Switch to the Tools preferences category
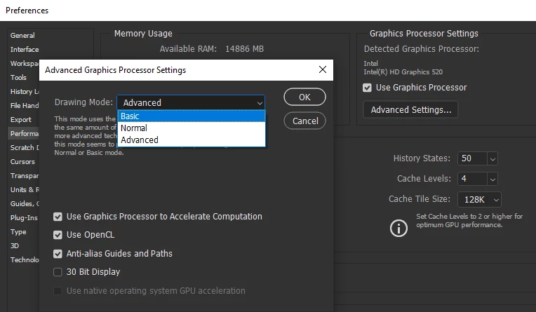Viewport: 536px width, 312px height. (x=19, y=78)
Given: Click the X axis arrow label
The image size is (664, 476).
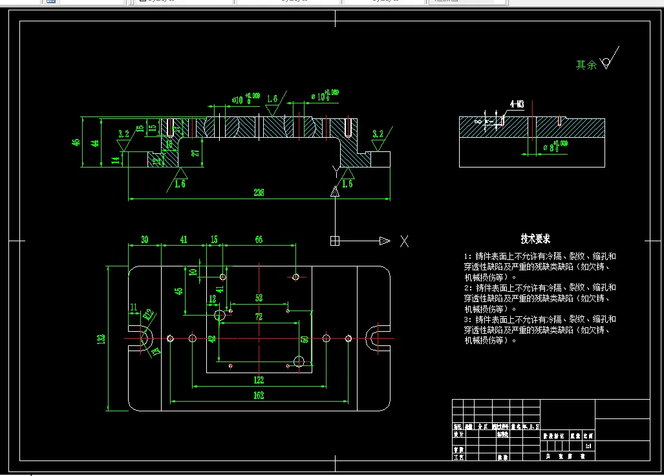Looking at the screenshot, I should 405,241.
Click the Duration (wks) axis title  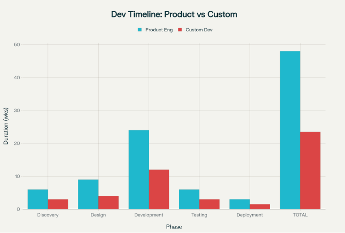pos(6,127)
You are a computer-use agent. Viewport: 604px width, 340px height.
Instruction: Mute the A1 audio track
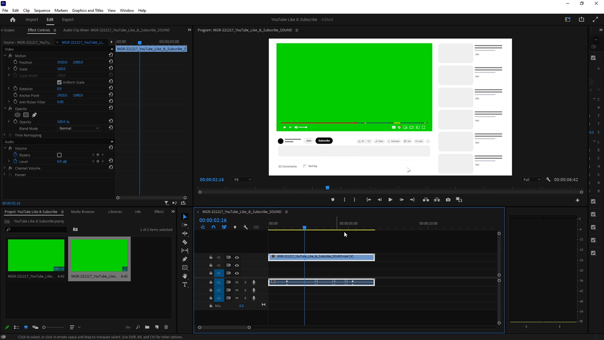coord(237,282)
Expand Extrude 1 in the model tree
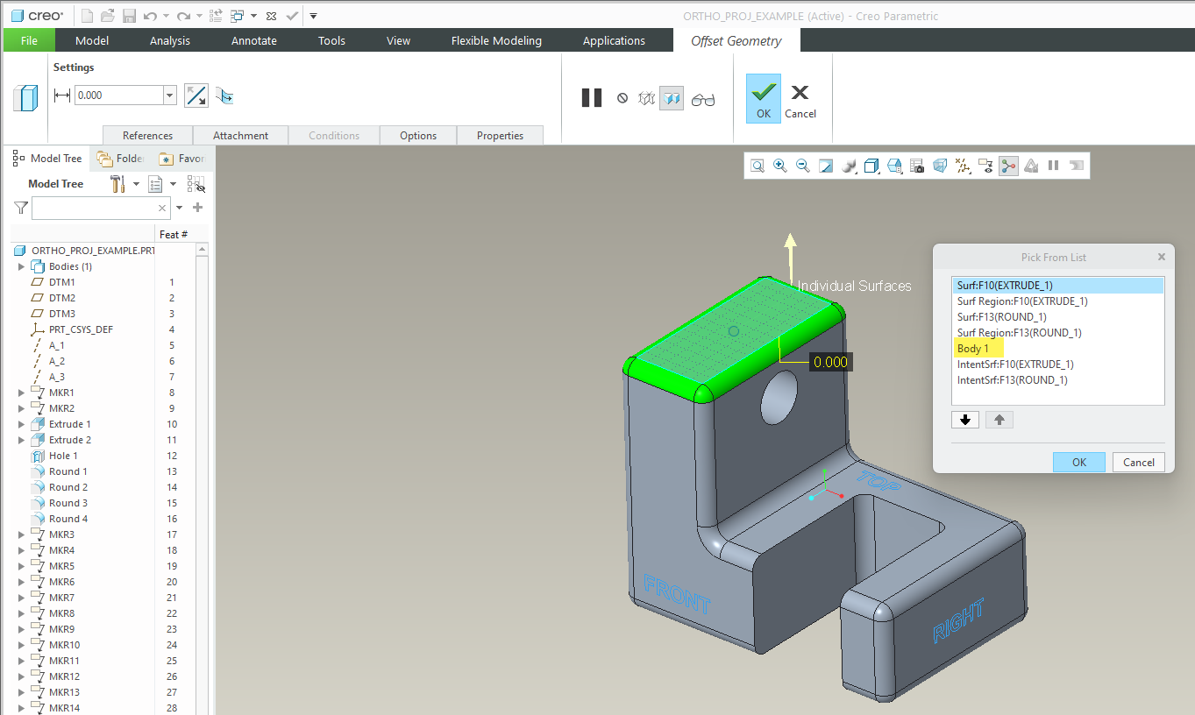1195x715 pixels. 19,423
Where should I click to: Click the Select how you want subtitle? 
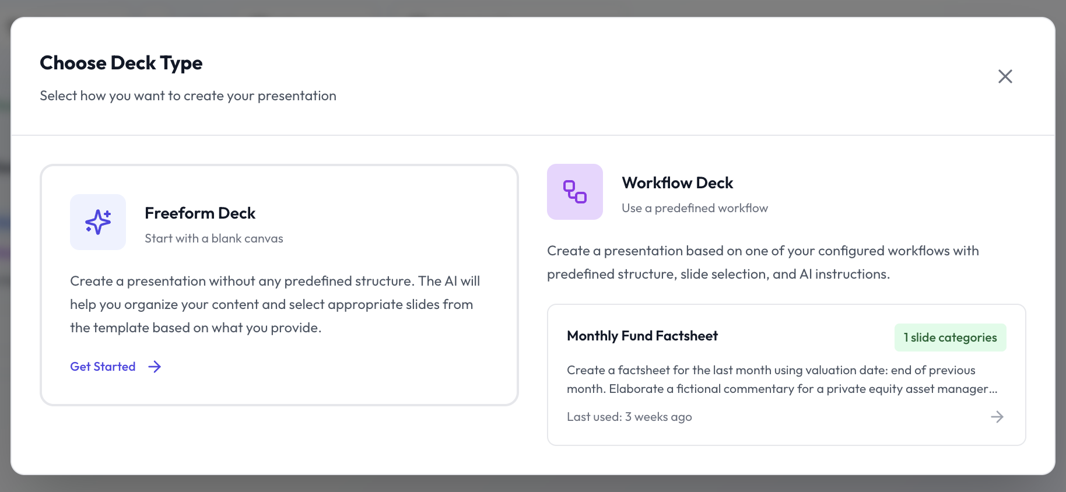[188, 96]
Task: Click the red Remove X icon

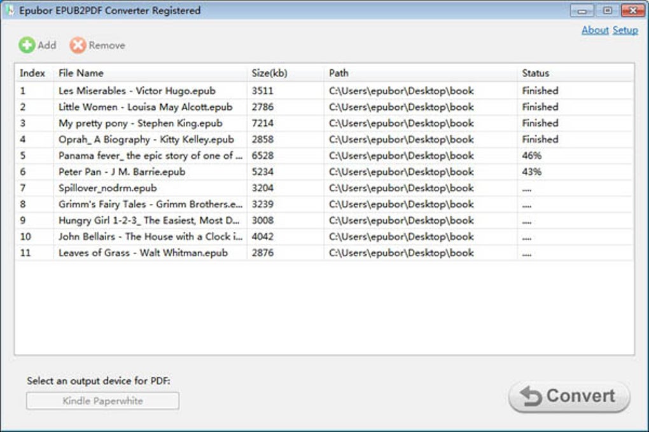Action: (x=78, y=45)
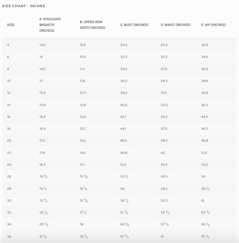
Task: Click the 61 ⅜ bust value for size 32
Action: tap(124, 212)
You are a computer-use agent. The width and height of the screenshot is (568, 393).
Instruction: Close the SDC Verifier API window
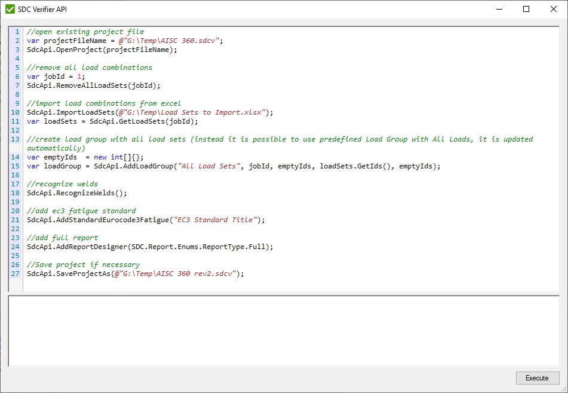point(553,9)
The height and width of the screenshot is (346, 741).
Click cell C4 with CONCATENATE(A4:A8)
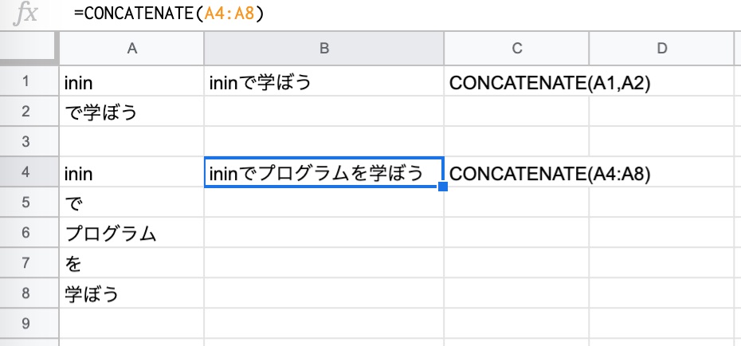(516, 172)
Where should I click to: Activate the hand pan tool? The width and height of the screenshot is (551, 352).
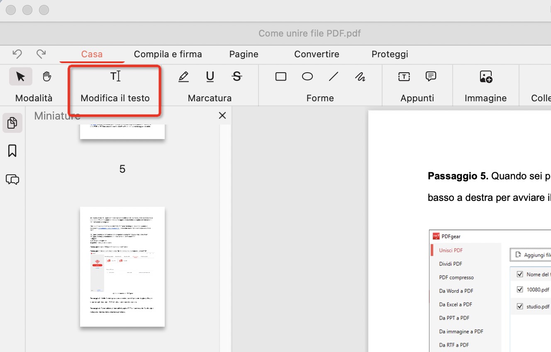tap(47, 77)
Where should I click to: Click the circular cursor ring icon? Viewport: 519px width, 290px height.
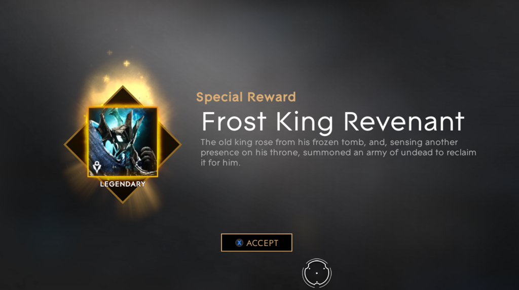(x=317, y=273)
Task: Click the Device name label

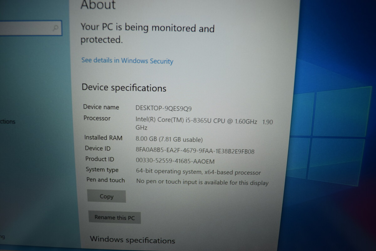Action: pos(101,107)
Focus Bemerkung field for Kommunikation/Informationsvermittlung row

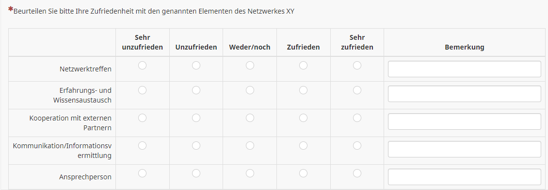[465, 149]
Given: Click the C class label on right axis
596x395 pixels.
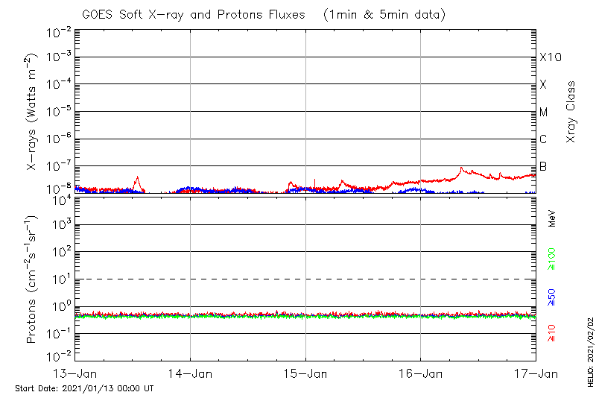Looking at the screenshot, I should click(543, 139).
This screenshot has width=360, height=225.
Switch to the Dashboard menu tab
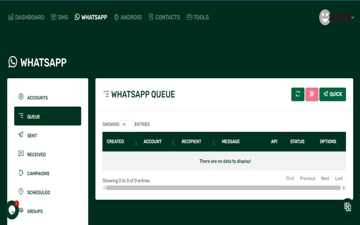(x=26, y=18)
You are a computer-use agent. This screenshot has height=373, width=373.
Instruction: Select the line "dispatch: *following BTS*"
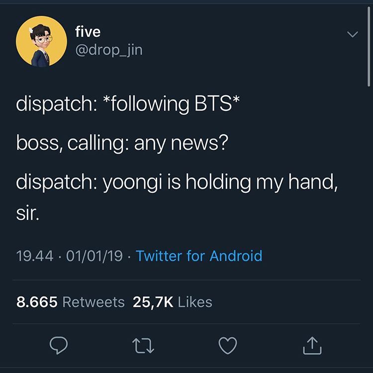click(x=128, y=104)
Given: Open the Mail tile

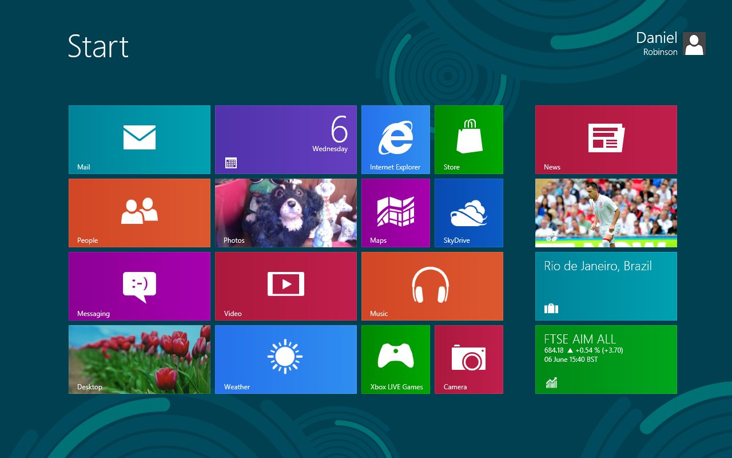Looking at the screenshot, I should pyautogui.click(x=140, y=140).
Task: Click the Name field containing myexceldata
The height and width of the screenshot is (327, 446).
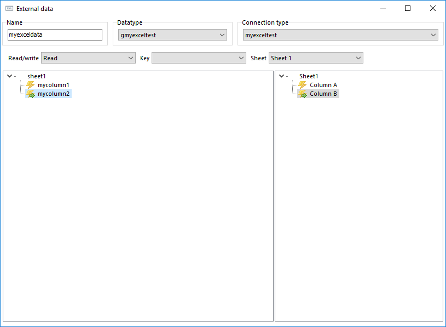Action: coord(55,35)
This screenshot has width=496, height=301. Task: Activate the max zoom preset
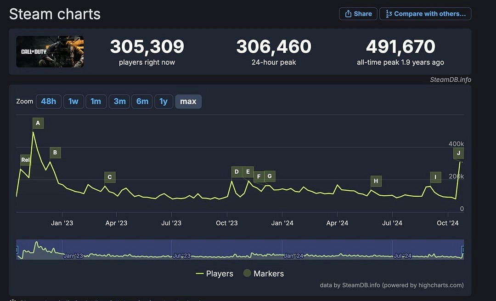coord(188,101)
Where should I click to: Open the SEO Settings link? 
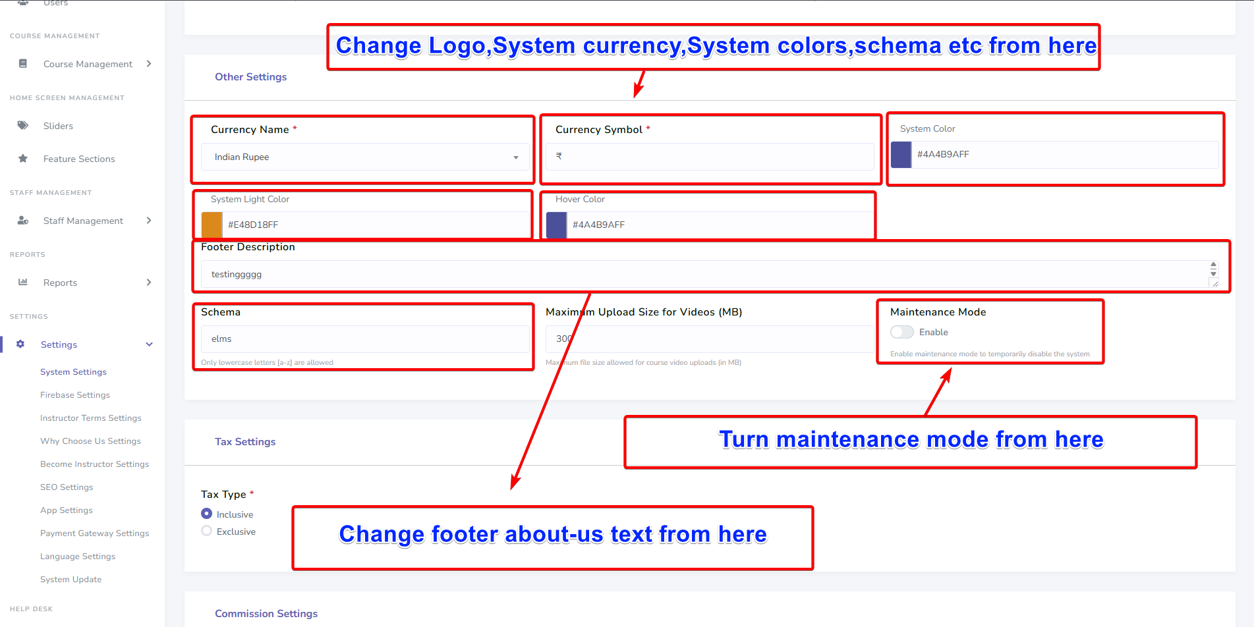[67, 487]
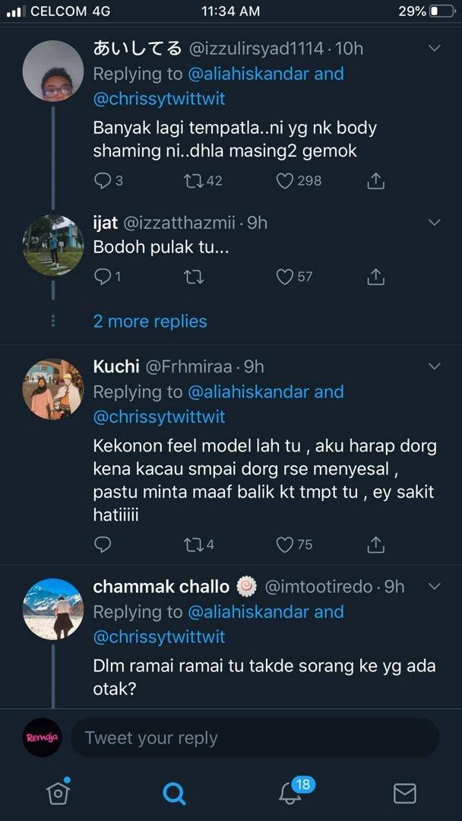Like ijat's 'Bodoh pulak tu' tweet
The image size is (462, 821).
(x=285, y=277)
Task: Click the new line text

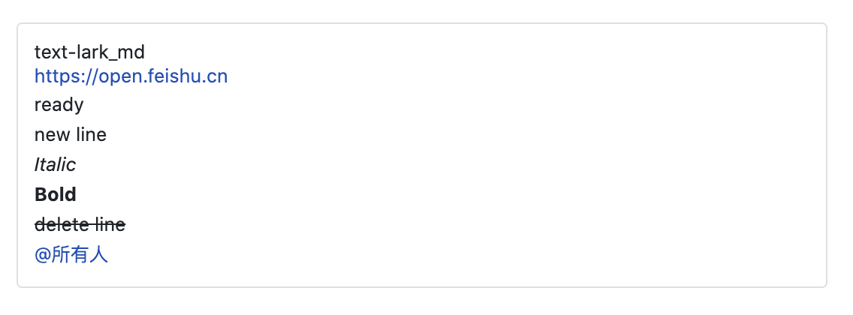Action: point(70,135)
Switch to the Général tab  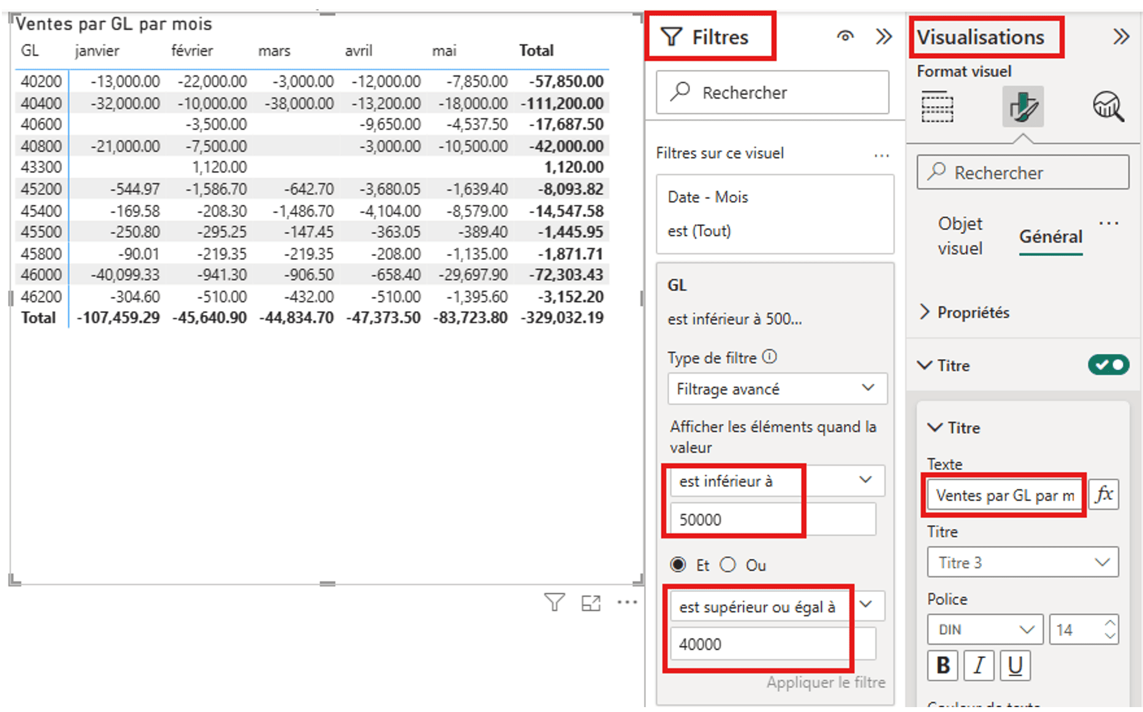(x=1050, y=237)
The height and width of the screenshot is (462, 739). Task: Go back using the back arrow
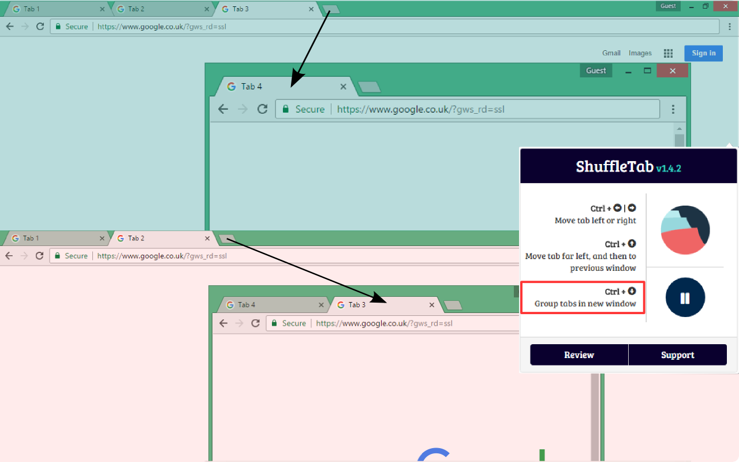coord(9,27)
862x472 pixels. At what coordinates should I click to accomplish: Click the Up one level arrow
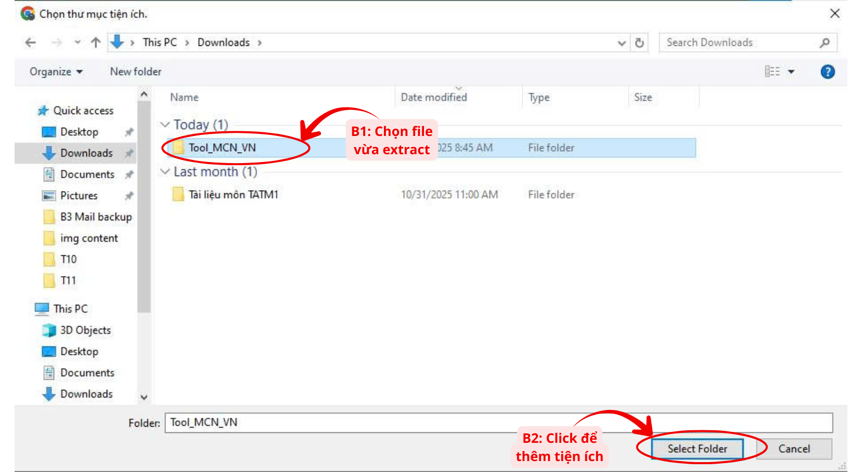tap(96, 43)
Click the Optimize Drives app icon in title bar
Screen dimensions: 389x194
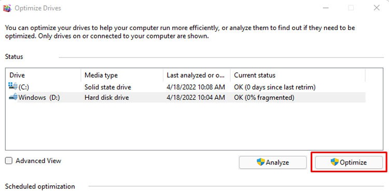7,8
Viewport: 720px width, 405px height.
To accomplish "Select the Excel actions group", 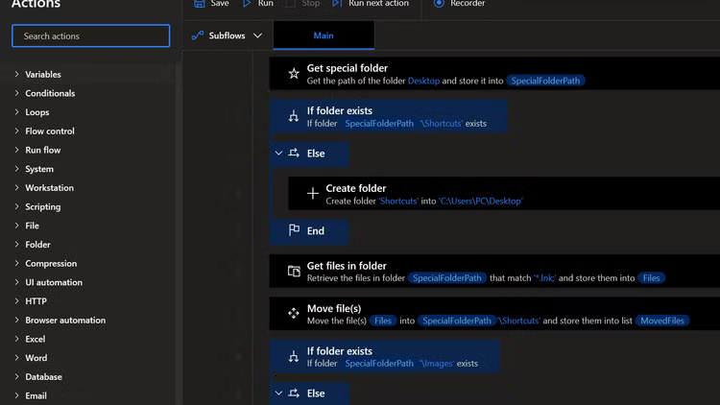I will tap(35, 340).
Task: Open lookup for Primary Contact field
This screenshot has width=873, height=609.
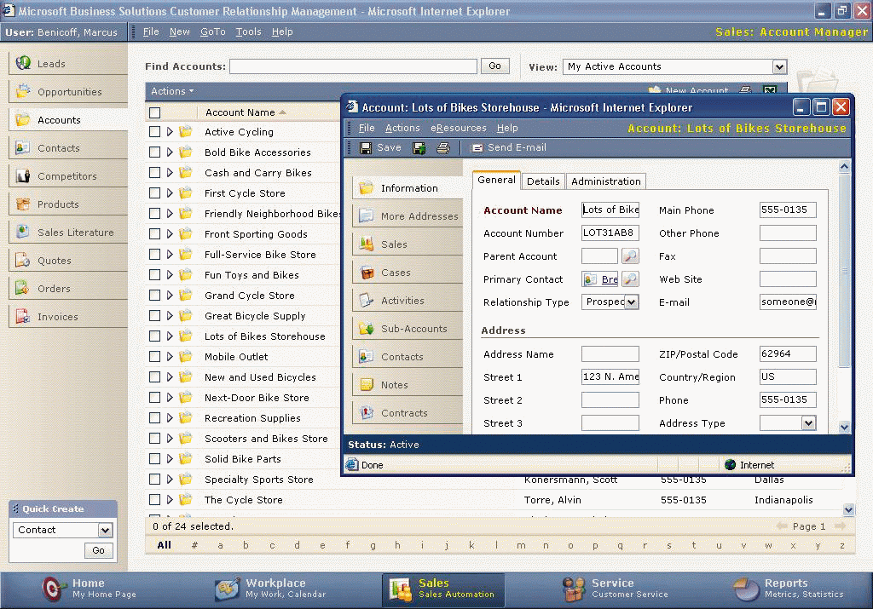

──────────────────────────────

EXERCISE AIM:
Drop the pictures; return the lines above from the line containing "Click cell C4 with CONCATENATE(A4:A8)" to the line containing "Given: Click the C class label on right axis", both included, exactly.

TASK ANSWER:
Click cell C4 with CONCATENATE(A4:A8)
(516, 172)
Where should I click to: Activate the hand pan tool? The width and height of the screenshot is (551, 352).
tap(47, 77)
Where should I click to: Click the circular cursor ring icon? Viewport: 519px width, 290px height.
(x=317, y=273)
Task: Click the Device name label

Action: pos(101,107)
Focus Bemerkung field for Kommunikation/Informationsvermittlung row

[465, 149]
Given: Click the C class label on right axis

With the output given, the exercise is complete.